The other day a coworker was looking to beautify a large quantity of data spread across some MySQL tables. I created this function to make his life easier:
DELIMITER $
CREATE FUNCTION `f_sentence_case`(strInput TEXT, nMinimumLength INT) RETURNS TEXT
DETERMINISTIC
BEGIN
DECLARE result TEXT;
DECLARE LastSpace INT;
DECLARE NextSpace INT;
DECLARE NextSlash INT;
DECLARE Word TEXT;
DECLARE NewSentence INT;
DECLARE PreviousCharacter CHAR(1);
DECLARE TrimmedWord TEXT;
DECLARE NumberOfSpaces INT;
DECLARE Swap INT;
SET strInput := CONCAT(strInput, ' ');
SET result := '';
SET LastSpace := 1;
SET NextSpace := LOCATE(' ', strInput, LastSpace + 1);
SET NextSlash := LOCATE('/', strInput, LastSpace + 1);
SET NextSpace := IF(LEAST(NextSlash, NextSpace) = 0, GREATEST(NextSlash, NextSpace), LEAST(NextSlash, NextSpace));
label1: WHILE NextSpace DO
SET Word := SUBSTR(strInput, LastSpace, NextSpace - LastSpace);
SET PreviousCharacter := SUBSTR(strInput, LastSpace - 1, 1);
SET NewSentence := LastSpace = 1 OR (NewSentence AND PreviousCharacter = ' ') OR PreviousCharacter IN('.', '!', '?');
SET TrimmedWord := LTRIM(Word);
SET NumberOfSpaces := LENGTH(Word) - LENGTH(TrimmedWord);
SET Word := TrimmedWord;
# Make it lowercase if it is all uppercase
SET Word := IF(LENGTH(Word) >= nMinimumLength AND Word NOT REGEXP '[0-9]',
IF(NewSentence,
CONCAT(UCASE(SUBSTR(Word, 1, 1)), LCASE(SUBSTR(Word, 2, LENGTH(Word) - 1))),
LCASE(Word)
),
Word);
SET result := CONCAT(result, REPEAT(' ', NumberOfSpaces), Word);
SET Swap := LastSpace;
SET LastSpace := NextSpace;
SET NextSpace := LOCATE(' ', strInput, Swap + 1);
SET NextSlash := LOCATE('/', strInput, Swap + 1);
SET NextSpace := IF(LEAST(NextSlash, NextSpace) = 0, GREATEST(NextSlash, NextSpace), LEAST(NextSlash, NextSpace));
END WHILE label1;
RETURN result;
END$
DELIMITER ;
What it does
It seems to perform generally as I hoped it would; which is to say that it formats text to be sentence case.

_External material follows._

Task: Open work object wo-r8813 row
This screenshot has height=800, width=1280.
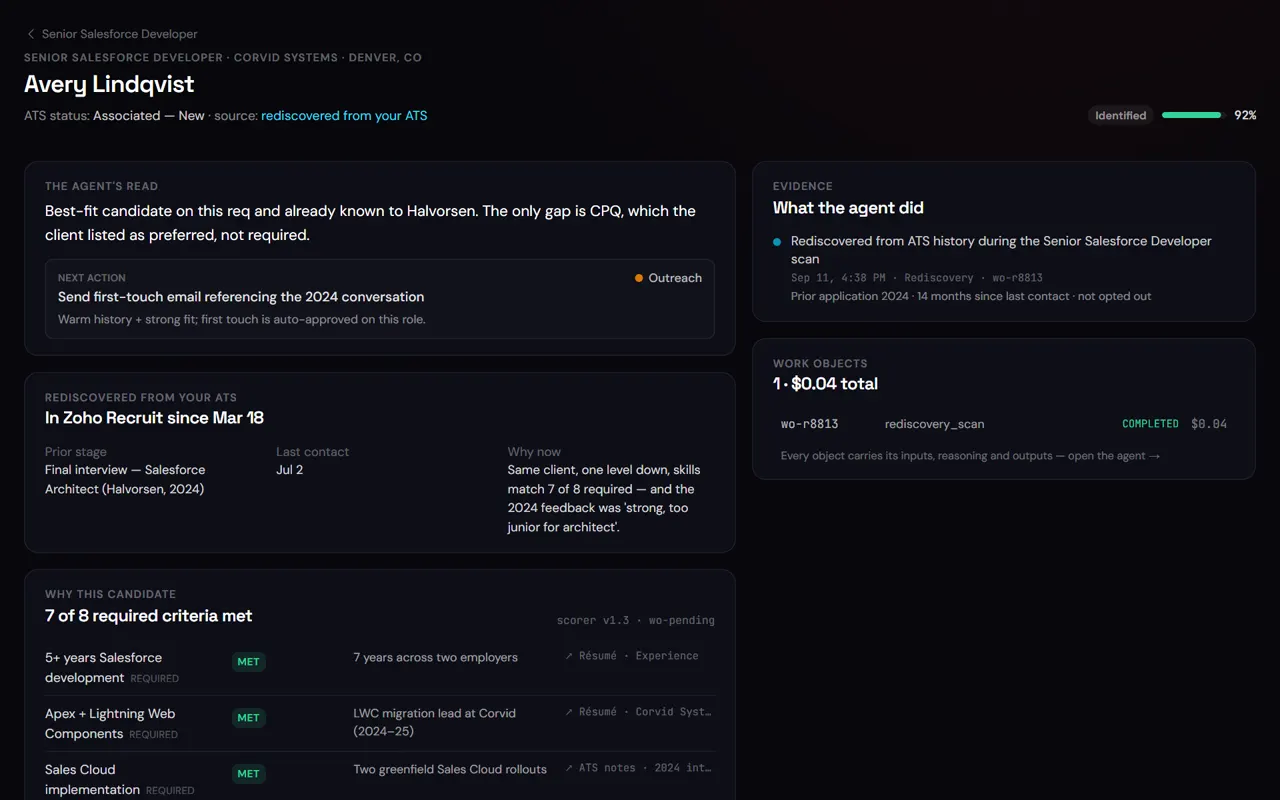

More specifically, it alters all the "words" (a set of non-numeric, non-whitespace characters) that are longer than the specified minimum length.
It changes the words to be all lowercase, unless they happen to be the first word after a punctuation mark (in which case the first character of the word is made uppercase).
Useage
To clean up a field so that it is formatted in sentence case (ignoring all words with less than 3 characters), simply run this query:
UPDATE `table` SET `field` = f_sentence_case(`field`, 3);
Other than that, my only specs for the query were for it to be functional and hopefully not break my brain when I went back to read it later. If anyone has any significant improvements to it, let me know!